= Beginning of Section =
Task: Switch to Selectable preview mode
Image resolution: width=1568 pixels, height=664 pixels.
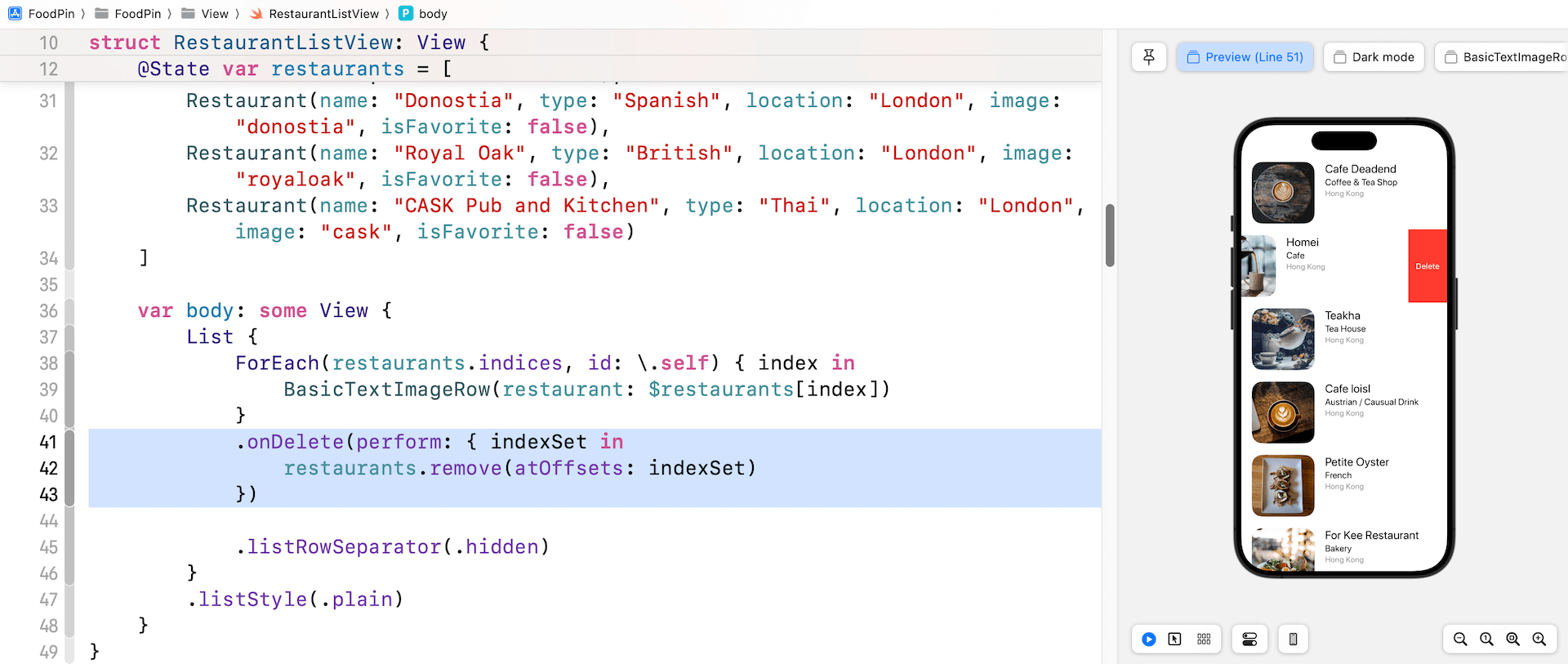Action: (x=1174, y=639)
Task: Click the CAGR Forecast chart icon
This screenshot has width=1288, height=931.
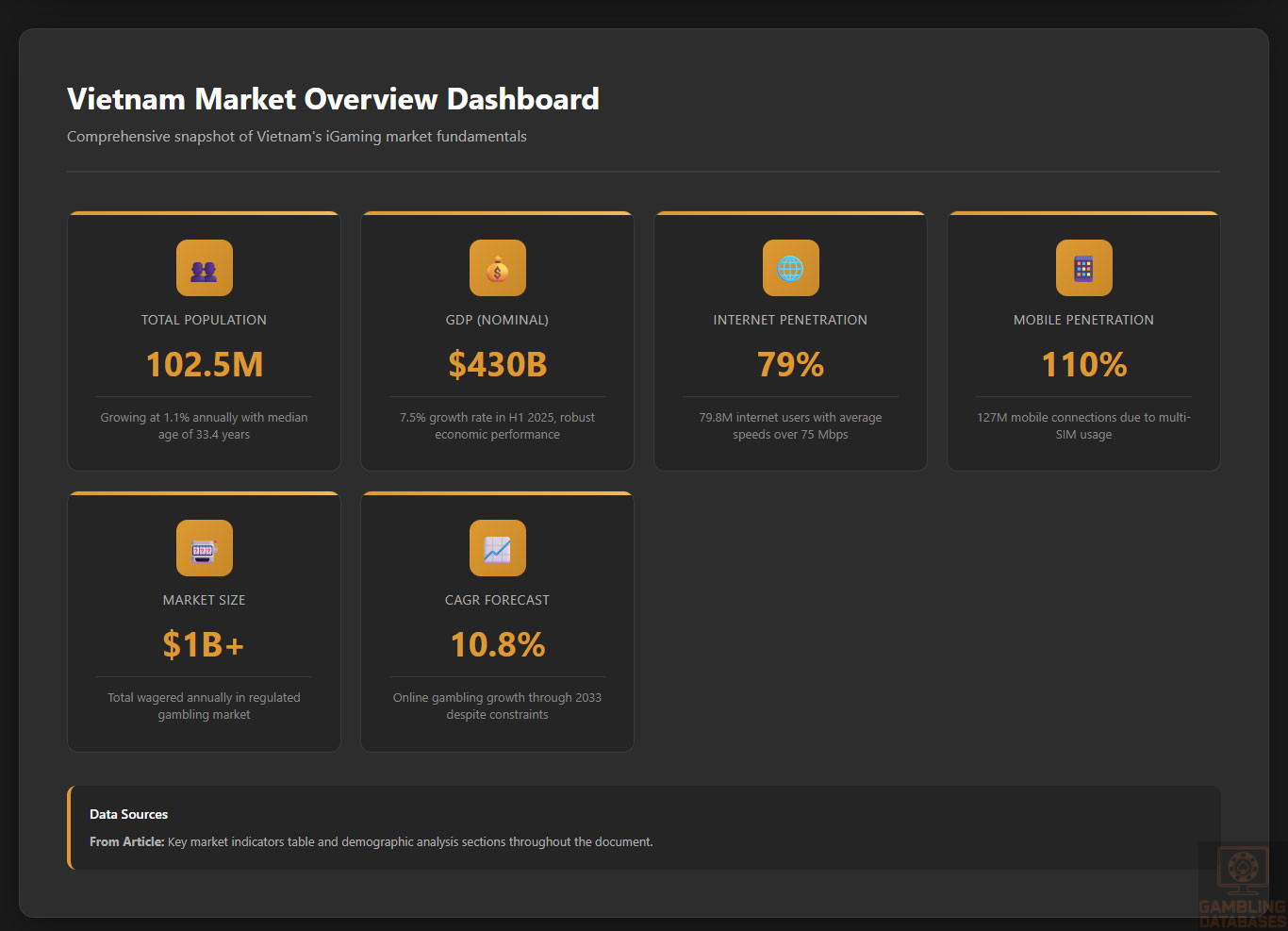Action: (497, 548)
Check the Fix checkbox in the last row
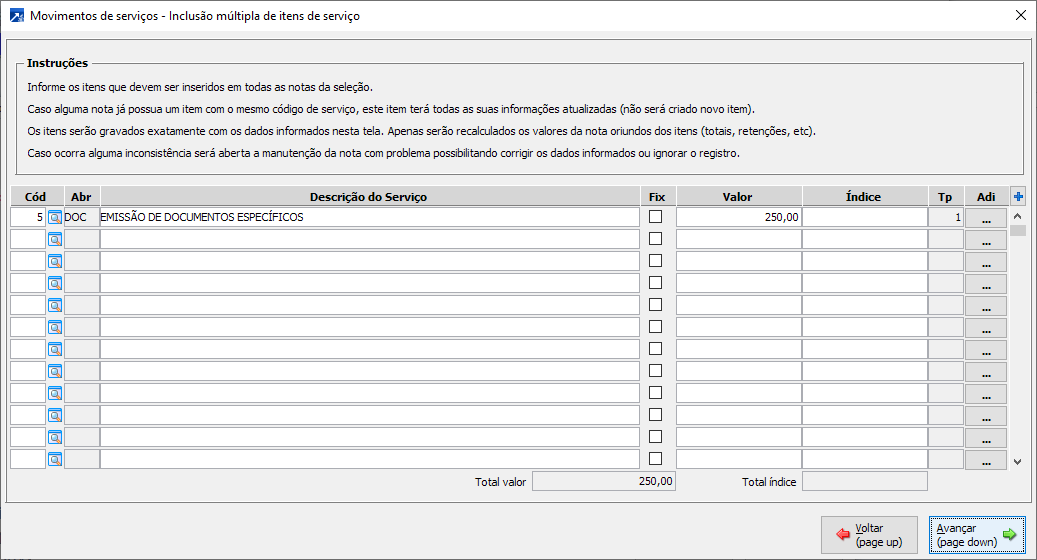Image resolution: width=1037 pixels, height=560 pixels. pos(656,459)
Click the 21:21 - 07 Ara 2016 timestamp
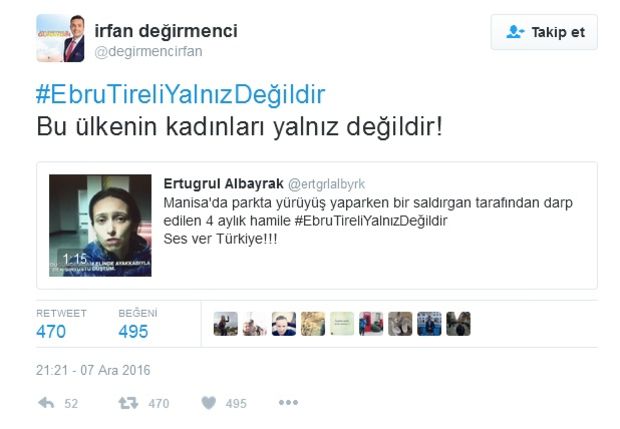Viewport: 620px width, 429px height. [93, 370]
= End of Section =
PROMPT » Copy every line above that holds the word "Task".

RESULT »
Task: Switch to Selectable preview mode
Task: Click the CAGR Forecast chart icon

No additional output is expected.